Part 34. Boy With Toy

14.1K 1.4K 746
                                    


Because boys will be boys.

🌏

Banyak sosok pernah berkata, waktu adalah uang. Apalagi bagi rekan-rekan kerjaku.

Rasanya memang ada banyak orang rela menghamburkan uang berapa pun untuk membeli waktu, jika bisa. Contoh saja para hidung belang yang sudah menyandu selangkangan. Seperti yang pernah diakui oleh Taehyung, otak lelaki terletak di sela paha.

Sebagian dari kaum mereka tak segan-segan membeli waktu para korban perbudakan seks, hanya untuk kenikmatan semu belaka. Mencuri waktu di antara kesibukan 24 jam yang mereka punya.

Pikiran aneh yang barusan mampir di kepala membuatku merinding setengah mati. Sepertinya sejak berakhir dengan wanita itu, Kim Taehyung berubah menjadi tokoh si hidung belang. Tak kupungkiri ia pasti sudah tak lagi percaya pada sosok pramugari karena traumatis. Selain itu, peran tadi memang cocok dengan gambaran dirinya yang tak bisa menahan diri saat melihat adanya wanita cantik.

I knew it even he didn't touch her ex though before.

Terheran apa ia sungguh-sungguh menginginkan aku? Atau aku hanya dijadikan sebagai salah satu 'wanita percobaannya', seperti yang Joohyun Eonni katakan.

Hanya satu malam bersama Taehyung, aku sudah teraduk-aduk tak berarah. Itu membuatku kesal pada diriku sendiri.

Lagi dan lagi aku hanya mampu berserah pada waktu dan keadaan.

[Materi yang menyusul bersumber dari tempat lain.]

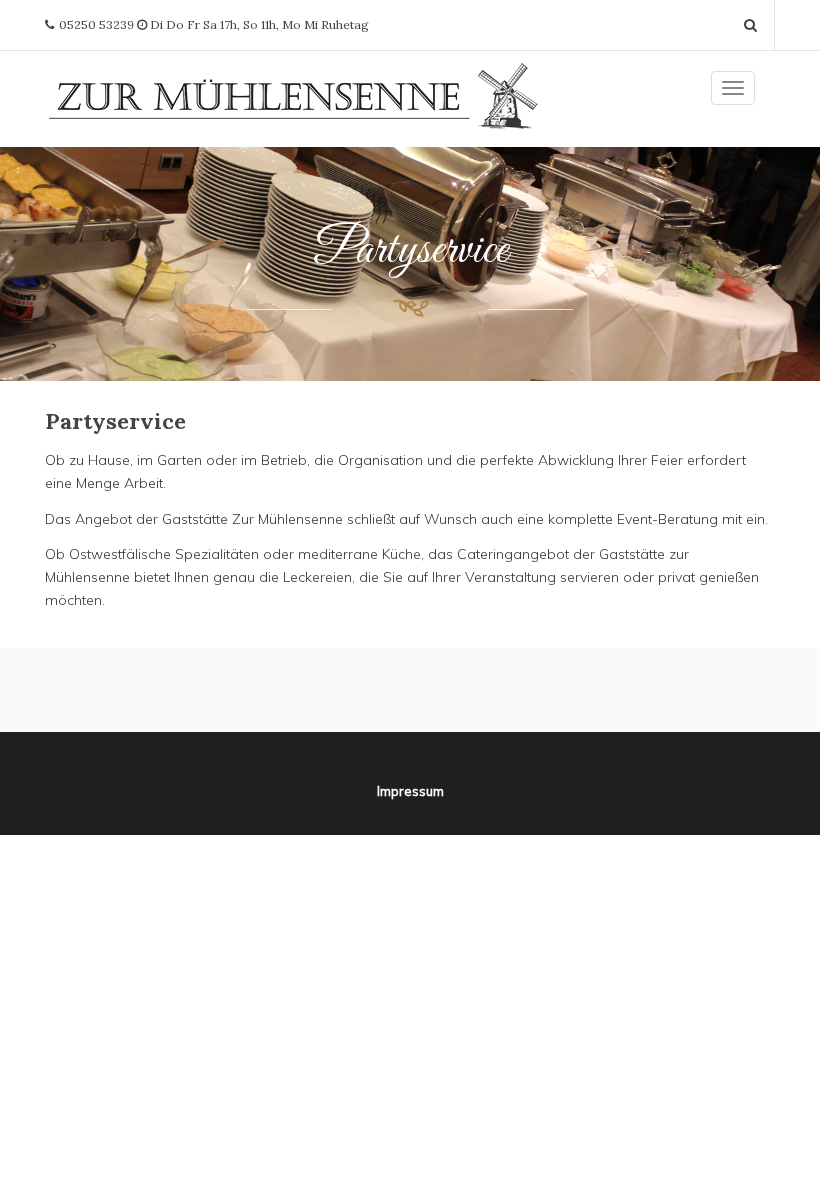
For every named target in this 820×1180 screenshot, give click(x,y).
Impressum (410, 791)
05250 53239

Menikmati hari bebasku sejak pulang dari tempat Taehyung, aku pun memanjakan diriku dengan hanya berguling di seputar tempat tidur dan sofaku. Kemungkinan besar hari pun sudah hampir gelap dan aku sudah melewatkan makan siangku.

.

Kruuukkk...

.

Perutku bahkan sudah meronta-ronta ingin dimasuki sesuatu yang hangat sekaligus memuaskan. Kepalaku pun kupaksa bekerja keras untuk menentukan apa yang kumaksud itu.

Ramyeon sepertinya bukan ide yang buruk? Aku butuh karbohidrat.

Sedang asyik merebus mi sembari menuang kemasan bumbu ajaib ke dalam mangkuk, tiba-tiba ada yang menekan bel pintu apartemenku secara brutal. Hampir saja aku menyenggol gagang panci mi-ku. Bukan tanpa alasan, aku akan menjadi sangat marah jika mi kesayanganku ini tumpah dan sia-sia.

Orang gila mana yang sudah berani merusak kebahagianku?!

Dengan langkah tergesa aku menuju pintu. Membukanya setelah bonus gedoran ke-sekian.

"Siaa--- ya ampun, jantungku!" Aku menepuk dadaku sendiri. Pria berkacamata itu membuatku hampir saja mati mendadak. Kenapa ia kembali lagi?

"Kau lama! Ayo ikut aku," ucapnya dengan bibir yang maju barang lima senti.

Aku menatapnya kebingungan, lalu mencari kejelasan. "Huh, sekarang? Tapi ini sudah jam berapa? Bukannya tadi kau bilang akan mengajakku besok, Ca---" Seringai otomatisnya itu langsung saja memperkuat sinyal waspada di alam sadarku. "Oppa?"

Fyuh, aku selamat.

Wajahnya berubah murung. "Seperti biasa, besok aku mendapat incidental flight. Memangnya kau sibuk apa sih? Kutebak hanya bermalas-malasan sejak tadi pagi kan?" (penerbangan dadakan)

Bingo! Yang ia katakan memang tepat.

"Tapi mi-ku bagaimana? Padahal sudah mau matang," keluhku.

Ia mendengus tak percaya, lalu mencibir, "wah, jadi aku tak lebih penting dari onggokan mi?"

Kali ini aku yang hampir berdecak kesal. "Baiklah baiklah. Aku akan berganti baju. Hmm, tapi Oppa akan memulangkan aku kan?" tanyaku sedikit was-was.